Those practising in the field of noise induced hearing loss (“NIHL”) will be familiar with the Coles, Lutman and Buffin Guidelines 2000 (the “CLB Guidelines”) and the later Lutman, Coles and Buffin Guidelines 2015 (the “LCB Guidelines”) published to assist medical and legal practitioners in the diagnosis and quantification of hearing loss, respectively.
In February 2022, a new co-authored paper was published, proposing modifications to the CLB/LCB methods for diagnosis and quantification and of NIHL: “The Moore, Lowe and Cox Guidelines for Diagnosing and Quantifying Noise-Induced Hearing Loss (2022)” (the “MLC Guidelines”).

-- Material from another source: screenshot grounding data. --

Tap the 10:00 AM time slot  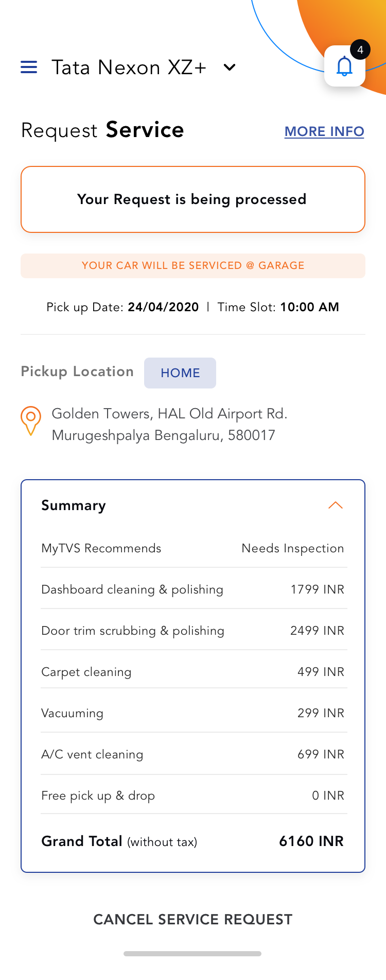[309, 308]
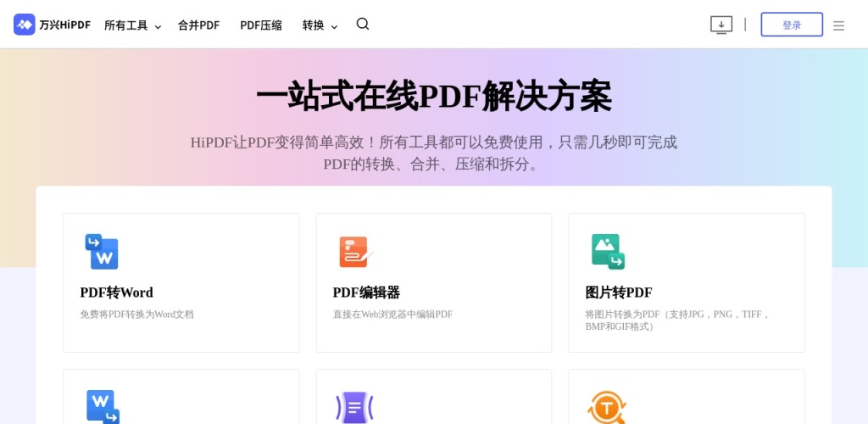Click the desktop download icon
The width and height of the screenshot is (868, 424).
pos(721,25)
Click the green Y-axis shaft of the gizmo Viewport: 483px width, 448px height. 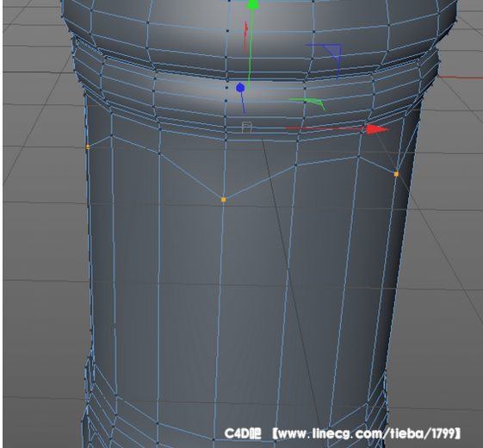click(251, 49)
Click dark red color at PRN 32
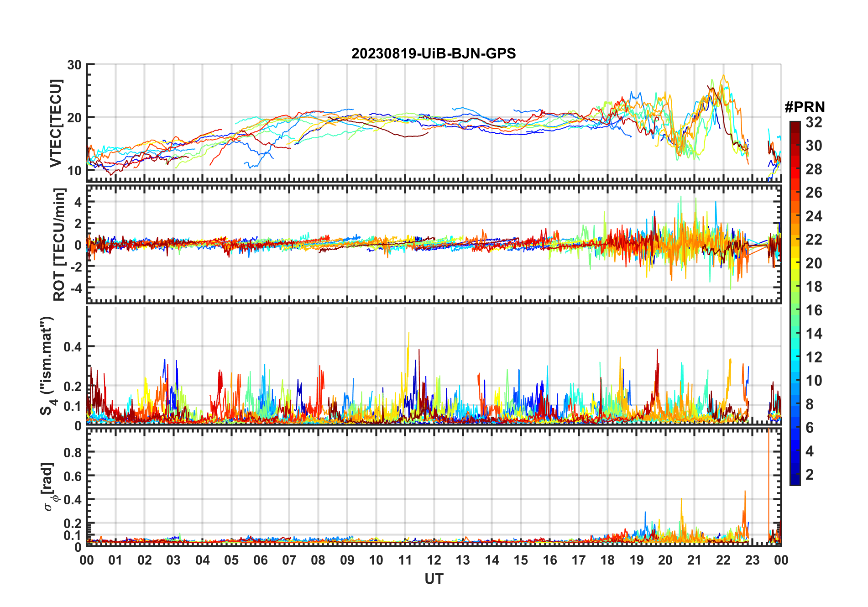Screen dimensions: 868x607 795,125
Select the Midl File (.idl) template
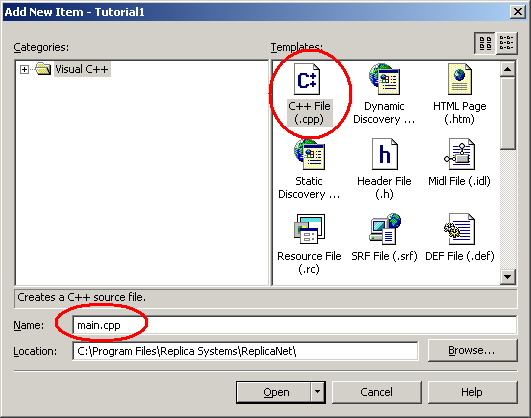 tap(459, 163)
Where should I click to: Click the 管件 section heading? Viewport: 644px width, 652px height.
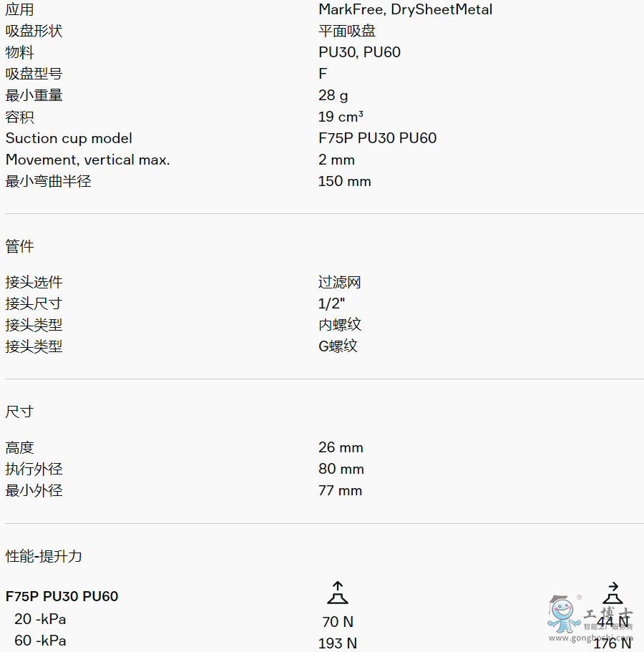coord(20,246)
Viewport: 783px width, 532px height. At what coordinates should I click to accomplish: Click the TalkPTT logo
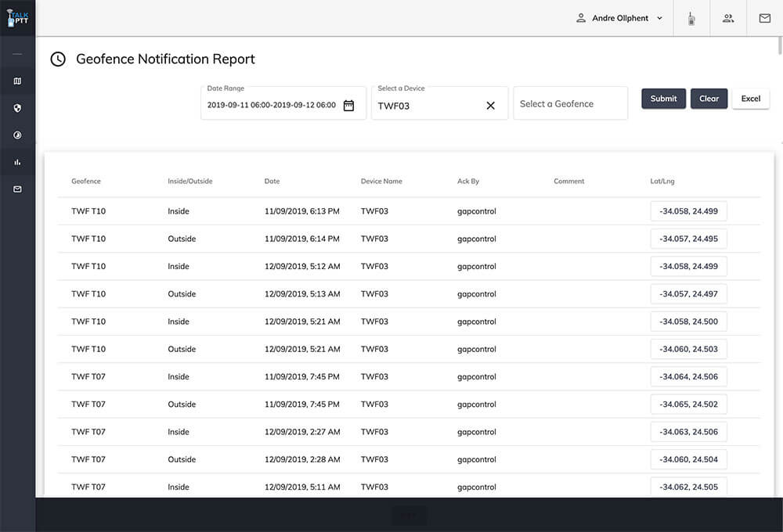click(x=17, y=18)
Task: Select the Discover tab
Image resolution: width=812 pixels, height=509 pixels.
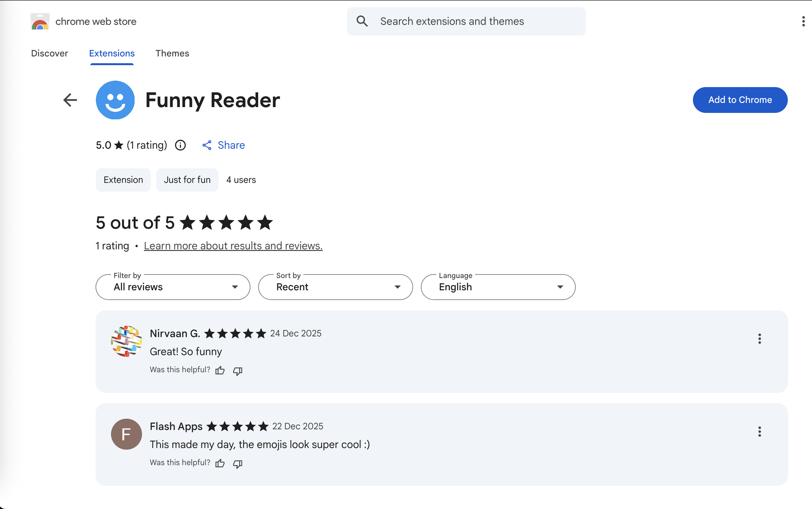Action: [x=49, y=53]
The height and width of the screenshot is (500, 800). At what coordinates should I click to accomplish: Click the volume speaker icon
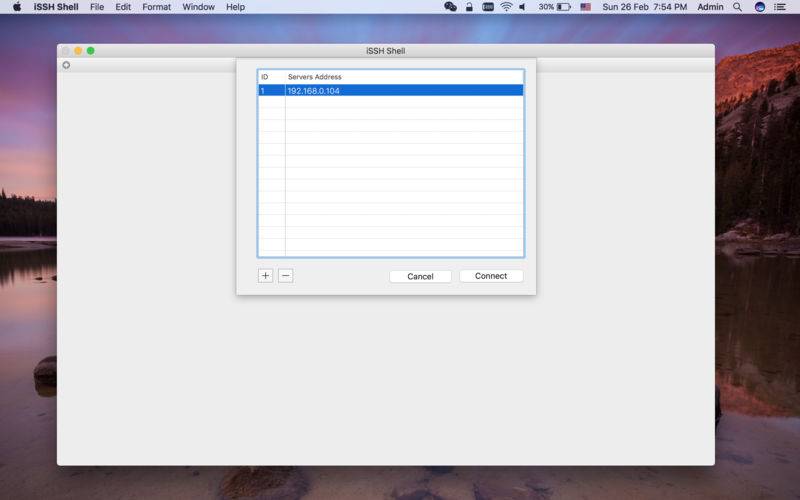(522, 7)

This blog post deals with the first aspect of that paper: the proposed modifications to the requirement for sufficient noise exposure (“R2”) i.e. the required lifetime noise immission level (“NIL”) in the context of industrial deafness.
Every individual will experience a degree of age-related hearing loss (“AAHL” / presbycusis) as they age. The common difficulty for the court is how to determine whether an individual has suffered NIHL, as distinct from presbycusis or any other organic cause of hearing loss.
The CLB Guidelines
The solution proposed by the authors of the CLB Guidelines is a threefold methodology:
First, to determine whether the individual has suffered a high-frequency hearing impairment. The hair cells in the cochlea most likely to suffer noise damage are those that translate high-frequency impulses (in particular, the 4kHz frequency) (R1).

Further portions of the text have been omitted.